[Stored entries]
----
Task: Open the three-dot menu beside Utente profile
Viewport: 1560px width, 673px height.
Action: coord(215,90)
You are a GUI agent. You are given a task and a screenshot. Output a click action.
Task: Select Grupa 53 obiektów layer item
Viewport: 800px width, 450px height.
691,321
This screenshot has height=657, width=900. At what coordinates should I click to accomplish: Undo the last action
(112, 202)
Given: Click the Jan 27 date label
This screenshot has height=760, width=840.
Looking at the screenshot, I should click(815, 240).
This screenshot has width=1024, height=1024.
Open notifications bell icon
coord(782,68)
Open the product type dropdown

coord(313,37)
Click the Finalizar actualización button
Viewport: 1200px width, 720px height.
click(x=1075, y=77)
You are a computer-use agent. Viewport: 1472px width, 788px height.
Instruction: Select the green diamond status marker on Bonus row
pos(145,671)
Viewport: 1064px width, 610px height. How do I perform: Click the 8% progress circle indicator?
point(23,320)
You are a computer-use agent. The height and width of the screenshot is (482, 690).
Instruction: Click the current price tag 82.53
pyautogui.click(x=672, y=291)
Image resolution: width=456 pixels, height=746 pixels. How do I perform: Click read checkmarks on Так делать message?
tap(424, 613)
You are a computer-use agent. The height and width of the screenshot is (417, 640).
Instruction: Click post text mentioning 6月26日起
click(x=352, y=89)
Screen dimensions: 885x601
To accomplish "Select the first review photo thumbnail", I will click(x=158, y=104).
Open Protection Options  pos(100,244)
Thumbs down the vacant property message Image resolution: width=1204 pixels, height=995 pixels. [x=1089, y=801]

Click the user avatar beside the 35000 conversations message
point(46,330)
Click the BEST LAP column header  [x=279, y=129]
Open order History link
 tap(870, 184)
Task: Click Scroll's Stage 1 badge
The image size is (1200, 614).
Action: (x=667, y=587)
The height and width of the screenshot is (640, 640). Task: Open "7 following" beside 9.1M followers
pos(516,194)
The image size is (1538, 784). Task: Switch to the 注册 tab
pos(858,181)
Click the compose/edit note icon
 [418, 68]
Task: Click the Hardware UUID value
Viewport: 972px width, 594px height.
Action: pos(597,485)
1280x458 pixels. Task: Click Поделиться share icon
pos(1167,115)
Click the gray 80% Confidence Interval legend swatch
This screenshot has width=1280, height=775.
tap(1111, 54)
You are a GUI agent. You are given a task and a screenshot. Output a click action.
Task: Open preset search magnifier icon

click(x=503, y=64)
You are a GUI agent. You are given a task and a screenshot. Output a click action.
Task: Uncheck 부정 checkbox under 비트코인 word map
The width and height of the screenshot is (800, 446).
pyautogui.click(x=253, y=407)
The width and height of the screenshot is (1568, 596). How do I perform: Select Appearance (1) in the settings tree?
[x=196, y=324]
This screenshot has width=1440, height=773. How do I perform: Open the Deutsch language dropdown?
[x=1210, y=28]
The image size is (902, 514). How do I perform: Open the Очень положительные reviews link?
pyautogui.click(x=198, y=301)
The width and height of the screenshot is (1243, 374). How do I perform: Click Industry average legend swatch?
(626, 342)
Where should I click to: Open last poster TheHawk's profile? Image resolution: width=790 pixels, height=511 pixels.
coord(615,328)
----
Keep the wording exact. Give all of the records again.

Task: Open the three-dot menu beside Utente profile
Viewport: 1560px width, 673px height.
Action: coord(215,90)
You are a GUI agent. You are given a task and a screenshot. Output a click action.
Task: Select Grupa 53 obiektów layer item
Viewport: 800px width, 450px height.
691,321
This screenshot has height=657, width=900. At what coordinates should I click to accomplish: Undo the last action
(112, 202)
Given: Click the Jan 27 date label
This screenshot has height=760, width=840.
Looking at the screenshot, I should click(815, 240).
This screenshot has width=1024, height=1024.
Open notifications bell icon
coord(782,68)
Open the product type dropdown

coord(313,37)
Click the Finalizar actualización button
Viewport: 1200px width, 720px height.
click(x=1075, y=77)
You are a computer-use agent. Viewport: 1472px width, 788px height.
Instruction: Select the green diamond status marker on Bonus row
pos(145,671)
Viewport: 1064px width, 610px height. How do I perform: Click the 8% progress circle indicator?
point(23,320)
You are a computer-use agent. The height and width of the screenshot is (482, 690).
Instruction: Click the current price tag 82.53
pyautogui.click(x=672, y=291)
Image resolution: width=456 pixels, height=746 pixels. How do I perform: Click read checkmarks on Так делать message?
tap(424, 613)
You are a computer-use agent. The height and width of the screenshot is (417, 640).
Instruction: Click post text mentioning 6月26日起
click(x=352, y=89)
Screen dimensions: 885x601
To accomplish "Select the first review photo thumbnail", I will click(x=158, y=104).
Open Protection Options  pos(100,244)
Thumbs down the vacant property message Image resolution: width=1204 pixels, height=995 pixels. [x=1089, y=801]

Click the user avatar beside the 35000 conversations message
point(46,330)
Click the BEST LAP column header  [x=279, y=129]
Open order History link
 tap(870, 184)
Task: Click Scroll's Stage 1 badge
The image size is (1200, 614).
Action: (x=667, y=587)
The height and width of the screenshot is (640, 640). Task: Open "7 following" beside 9.1M followers
pos(516,194)
The image size is (1538, 784). Task: Switch to the 注册 tab
pos(858,181)
Click the compose/edit note icon
 [418, 68]
Task: Click the Hardware UUID value
Viewport: 972px width, 594px height.
Action: pos(597,485)
1280x458 pixels. Task: Click Поделиться share icon
pos(1167,115)
Click the gray 80% Confidence Interval legend swatch
This screenshot has width=1280, height=775.
tap(1111, 54)
You are a GUI agent. You are given a task and a screenshot. Output a click action.
Task: Open preset search magnifier icon

click(x=503, y=64)
You are a GUI agent. You are given a task and a screenshot. Output a click action.
Task: Uncheck 부정 checkbox under 비트코인 word map
The width and height of the screenshot is (800, 446).
pyautogui.click(x=253, y=407)
The width and height of the screenshot is (1568, 596). How do I perform: Select Appearance (1) in the settings tree?
[x=196, y=324]
This screenshot has width=1440, height=773. How do I perform: Open the Deutsch language dropdown?
[x=1210, y=28]
The image size is (902, 514). How do I perform: Open the Очень положительные reviews link?
pyautogui.click(x=198, y=301)
The width and height of the screenshot is (1243, 374). How do I perform: Click Industry average legend swatch?
(626, 342)
Where should I click to: Open last poster TheHawk's profile? Image resolution: width=790 pixels, height=511 pixels.
coord(615,328)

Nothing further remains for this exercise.